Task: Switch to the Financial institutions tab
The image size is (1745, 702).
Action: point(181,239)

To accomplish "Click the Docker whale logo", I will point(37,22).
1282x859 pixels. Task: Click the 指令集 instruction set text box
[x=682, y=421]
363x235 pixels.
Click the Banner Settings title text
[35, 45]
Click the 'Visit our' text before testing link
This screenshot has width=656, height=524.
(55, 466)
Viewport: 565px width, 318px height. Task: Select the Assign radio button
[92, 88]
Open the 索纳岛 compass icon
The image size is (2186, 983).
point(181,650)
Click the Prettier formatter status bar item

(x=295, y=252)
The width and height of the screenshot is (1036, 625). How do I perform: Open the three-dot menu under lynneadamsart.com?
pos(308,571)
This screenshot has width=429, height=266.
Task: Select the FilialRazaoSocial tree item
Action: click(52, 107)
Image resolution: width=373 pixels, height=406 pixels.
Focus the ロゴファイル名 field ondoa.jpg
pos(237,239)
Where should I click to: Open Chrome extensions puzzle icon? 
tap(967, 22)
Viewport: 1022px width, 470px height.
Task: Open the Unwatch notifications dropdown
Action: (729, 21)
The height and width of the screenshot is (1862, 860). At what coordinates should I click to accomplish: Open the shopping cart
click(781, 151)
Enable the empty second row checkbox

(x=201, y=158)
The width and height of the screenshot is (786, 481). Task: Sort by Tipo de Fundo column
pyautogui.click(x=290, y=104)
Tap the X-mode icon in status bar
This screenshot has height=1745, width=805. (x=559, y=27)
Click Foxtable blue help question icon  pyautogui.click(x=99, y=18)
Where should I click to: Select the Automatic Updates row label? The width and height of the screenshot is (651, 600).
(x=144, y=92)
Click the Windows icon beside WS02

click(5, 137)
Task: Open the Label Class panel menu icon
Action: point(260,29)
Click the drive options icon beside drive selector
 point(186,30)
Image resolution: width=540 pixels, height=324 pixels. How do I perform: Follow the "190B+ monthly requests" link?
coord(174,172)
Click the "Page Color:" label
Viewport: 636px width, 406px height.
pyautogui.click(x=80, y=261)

DIRECTIONS FOR THIS TASK:
Repeat the listing above exactly, every line of it.

SOLUTION:
Task: Switch to the Financial institutions tab
The image size is (1745, 702).
Action: point(181,239)

To accomplish "Click the Docker whale logo", I will point(37,22).
1282x859 pixels. Task: Click the 指令集 instruction set text box
[x=682, y=421]
363x235 pixels.
Click the Banner Settings title text
[35, 45]
Click the 'Visit our' text before testing link
This screenshot has width=656, height=524.
(55, 466)
Viewport: 565px width, 318px height. Task: Select the Assign radio button
[92, 88]
Open the 索纳岛 compass icon
The image size is (2186, 983).
point(181,650)
Click the Prettier formatter status bar item

(x=295, y=252)
The width and height of the screenshot is (1036, 625). How do I perform: Open the three-dot menu under lynneadamsart.com?
pos(308,571)
This screenshot has width=429, height=266.
Task: Select the FilialRazaoSocial tree item
Action: click(52, 107)
Image resolution: width=373 pixels, height=406 pixels.
Focus the ロゴファイル名 field ondoa.jpg
pos(237,239)
Where should I click to: Open Chrome extensions puzzle icon? 
tap(967, 22)
Viewport: 1022px width, 470px height.
Task: Open the Unwatch notifications dropdown
Action: (729, 21)
The height and width of the screenshot is (1862, 860). At what coordinates should I click to accomplish: Open the shopping cart
click(781, 151)
Enable the empty second row checkbox

(x=201, y=158)
The width and height of the screenshot is (786, 481). Task: Sort by Tipo de Fundo column
pyautogui.click(x=290, y=104)
Tap the X-mode icon in status bar
This screenshot has height=1745, width=805. (x=559, y=27)
Click Foxtable blue help question icon  pyautogui.click(x=99, y=18)
Where should I click to: Select the Automatic Updates row label? The width and height of the screenshot is (651, 600).
(x=144, y=92)
Click the Windows icon beside WS02

click(5, 137)
Task: Open the Label Class panel menu icon
Action: point(260,29)
Click the drive options icon beside drive selector
 point(186,30)
Image resolution: width=540 pixels, height=324 pixels. How do I perform: Follow the "190B+ monthly requests" link?
coord(174,172)
Click the "Page Color:" label
Viewport: 636px width, 406px height.
pyautogui.click(x=80, y=261)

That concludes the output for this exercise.